══ ИСХОДНЫЙ ТЕКСТ ══

Вениамин Смехов.

Николай Эрдман.

из книги "Тетр моей памяти"

 

 

Он вычеркнул из своей конституции право на отдых. Множество эпизодов, любые на выбор - ну, нельзя вспомнить Тендрякова расслабленным, благодушным, "каникулярным". Утренние бега по холмам и перелескам вокруг писательского поселка - работа на износ. Встречи с друзьями. Вот математик, вот виднейший психолог, вот поэт и художник - ожесточенная полемика, хоккейный темп схватки. Я не преувеличиваю, я один из многих свидетелей. Как все похоже у крупных личностей! Судите сами. Вблизи, то есть лицом к лицу, все его качества - жадная пытливость, широта интересов, яркая речевая самобытность, беспощадность в работе, раблезианский аппетит к новым знаниям - все оборачивается для очередного собеседника атакой на его интеллектуальные рубежи. Любая беседа через пять минут грозит превратиться в корриду. Он говорит:
- А дело в том! Вы, мои миленькие, заелись, и на свою сцену вылезаете, набив животики! А угадать в искусстве, где правда, где неправда, так у вас не выйдет!.. Я, допустим, возражаю:
- Ну, мы с вами можем договориться до того, Владимир Федорович, что писать книги или симфонии можно только с голодухи!
- Ерунду, говоришь, извини, миленький мой! А дело в том! Святое правило, как его, и для Александра Македонского, и для Льва Толстого: и перед боем, и перед писательством - настроить дух и тело! Гитару ненастроенную никто не признает, а этих, как его, актеров на экране, какие бы ни вышли, какую бы чепуху ни строили из себя - это вам сходит с рук!
Голос Тендрякова высок и звонок. Когда он нашел слабину в твоих рядах, противник - берегись! Не только мысль и слово заиграют в раскаленном воздухе - у него будто какой мячик клокочет в гортани и победно взрывает интонации - вверх! еще выше! - и ты уже тревожно дышишь, ища паузу, а паузы нет, фанфары речи не знают отдыха... То с левого, то с правого фланга являются веселые помощники - цитаты из Достоевского, из Леонтьева, из Моэма, из Библии. Каскады статистики - то нашей, то западной, то нынешней, а то и дохристианской... Батюшки-светы, жмурится собеседник! Отступать пора, да некуда... Коррида в разгаре. Взмывают полотнища новых аргументов... Ты ловишь воздух ртом, ты разбит, ты загнан... и вот-вот завоешь, замычишь: "Товарищ тореадор, беру тайм-аут..." Когда проводишь рядом с ним свои часы "отдыха", все его качества оборачиваются излишеством азарта, колкостью, резкостью, критической агрессией.
...Теперь, когда он так далеко, для всех, кто при жизни им восхищался или кто избегал встреч, образ Тендрякова, можно сказать, смягчился, исчезли углы, а колкость и агрессия обернулись тем, чем и были, чем питались искони: широтой познаний, активным присутствием духа... И уже не досадно, а весьма обаятельно выглядит "активное отсутствие" в его характере - отсутствие умения отдыхать.

═══
══ ФРАГМЕНТ ДАННЫХ ══

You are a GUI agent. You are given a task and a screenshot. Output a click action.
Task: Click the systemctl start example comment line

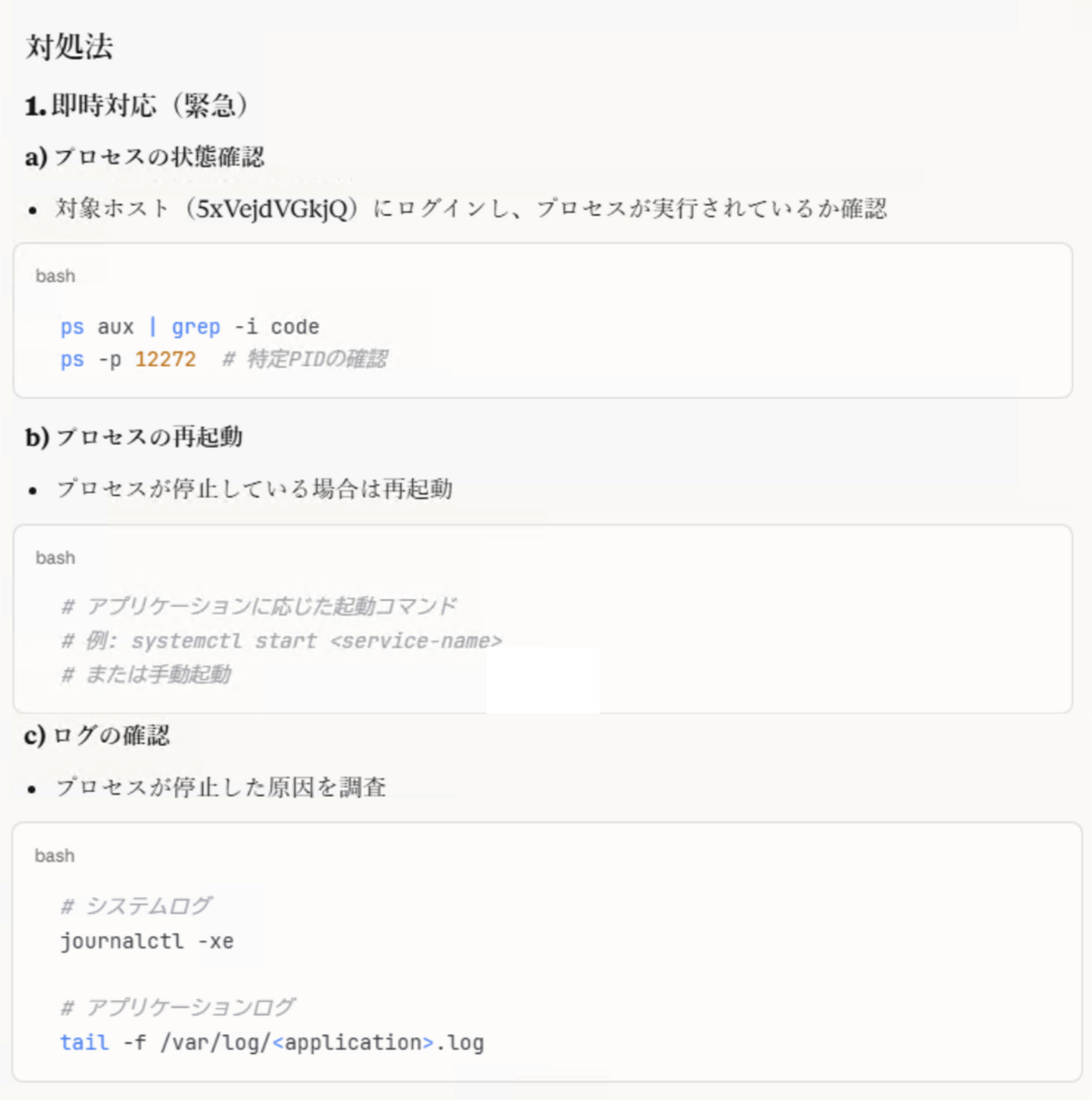282,641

═══

* [ЗАДАНИЕ 1]: Назовите все источники, из которых, согласно тексту о Тендрякове, берутся цитаты, приходящие ему на помощь в споре.
* [ЗАДАНИЕ 2]: Продолжите текст о Тендрякове, начав сразу после его последнего предложения.
Строки представляют собой самостоятельный материал и с текстом о Тендрякове не связаны.

* [ОТВЕТ 1]: Достоевский, Леонтьев, Моэм, Библия.

* [ОТВЕТ 2]:
...Мы играем в шахматы. Я приехал в поселок на Пахре в свой выходной, явился, пренебрег запретами мешать Владимиру Федоровичу трудиться, поднялся к нему в кабинет и - мешаю. Он оставил нехотя труды, полурассеянно спросил, как дела в театре и в семье, вдруг обрел новый импульс-сыграем в шахматы! Играем. Я почти равнодушен к результату, мне бы, по моему невежеству, так сфокусничать, чтобы противник не заметил, кто у меня в кустах, увлекся бы пешечной жертвой, затем - моим якобы зевком коня, а вот тут-то я и рванусь ферзем из-за кустов! Шах!
- Ай-яй-яй! Ничего не поделаешь! Подожди, миленький мой... Так, ты так, я так... нет! А дело в том: зря я, как его, коня твоего, брал...
Мне бы - фокусы, а Владимир Федорович, конечно, желает проникнуть в глубину процесса. И хотя судьба, мягко скажем, обошла гроссмейстерством, зато у дилетанта и открытий, и удовольствий гораздо больше. Но от гроссмейстера в Тендрякове явно есть главное - желание непременно поставить мат. Этого у него не меньше, чем у Таля или Смыслова. Отсюда картина: играем в шахматы. Я прочно уселся на тахте. Мой противник избрал позу наездника, подложив под себя ногу. Делает ход, меняет ногу. Беспокоен, вертит в руке трубку, набивает ее табаком, непрестанно комментирует, бормоча и перекладывая ноги... Словом, отдыхает по-тендряковски. Если я выиграл, немедленно предлагается новая игра. Если он выиграл (что бывало, увы, чаще) - сбрасывает ногу, на секунду успокаивается и участливо глядит мне в глаза:
- Ты не расстроился? Еще сыграешь? Ага, тебе пора? Ну что же. Приходи вечером. - И добавит, провожая к лестнице. - А дело в том: не надо, миленький мой, было тебе жадничать и хватать, не подумав, как его, мои пешки.
Однажды от нашего общего товарища, археолога и литератора Георгия Борисовича Федорова, узнаю... Тендряков обрисовал нашу с ним игру, как встречу спокойного мае-' тера (это он) с юным неврастеником (это я), смертельно переживающим свое поражение! Шутки шутками, но я призвал "обидчика" к ответу. Владимир Федорович счастливо расхохотался. Описал очень реалистично, образно, смешно - но не меня же! Не меня! А он хохочет, и мячик в гортани перекатывает высокие звуки все выше, все моложе:
- Ну ты же себя не видишь со стороны, миленький мой! Я когда замахнулся ставить мат, у меня еще опасение было: ты ведь сидишь бледный, а тебе вечером спектакль играть, вот что! Твои дела на доске плохие, тебе бы сдаться в самый раз, а ты все в бой идешь! Ты извини меня, миленький мой, но такого бледного лица я у тебя никогда не видел!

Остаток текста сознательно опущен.